» **RECORDED INFORMATION**:
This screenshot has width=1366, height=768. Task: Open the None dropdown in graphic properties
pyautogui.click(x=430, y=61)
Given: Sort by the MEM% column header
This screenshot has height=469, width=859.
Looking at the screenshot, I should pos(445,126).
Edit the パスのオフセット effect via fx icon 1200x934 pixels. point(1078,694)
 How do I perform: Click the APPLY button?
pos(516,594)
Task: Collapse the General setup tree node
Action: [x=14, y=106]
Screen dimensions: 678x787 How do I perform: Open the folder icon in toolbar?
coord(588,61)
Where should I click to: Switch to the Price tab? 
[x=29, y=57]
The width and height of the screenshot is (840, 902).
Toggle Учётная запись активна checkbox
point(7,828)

» **PROBLEM REQUIREMENTS**: Rewrite the records above, replacing "checkbox" with "check box" and leaving everything else unchanged.

» **EXERCISE RESPONSE**:
This screenshot has width=1366, height=768. Task: Open the None dropdown in graphic properties
pyautogui.click(x=430, y=61)
Given: Sort by the MEM% column header
This screenshot has height=469, width=859.
Looking at the screenshot, I should pos(445,126).
Edit the パスのオフセット effect via fx icon 1200x934 pixels. point(1078,694)
 How do I perform: Click the APPLY button?
pos(516,594)
Task: Collapse the General setup tree node
Action: [x=14, y=106]
Screen dimensions: 678x787 How do I perform: Open the folder icon in toolbar?
coord(588,61)
Where should I click to: Switch to the Price tab? 
[x=29, y=57]
The width and height of the screenshot is (840, 902).
Toggle Учётная запись активна check box
point(7,828)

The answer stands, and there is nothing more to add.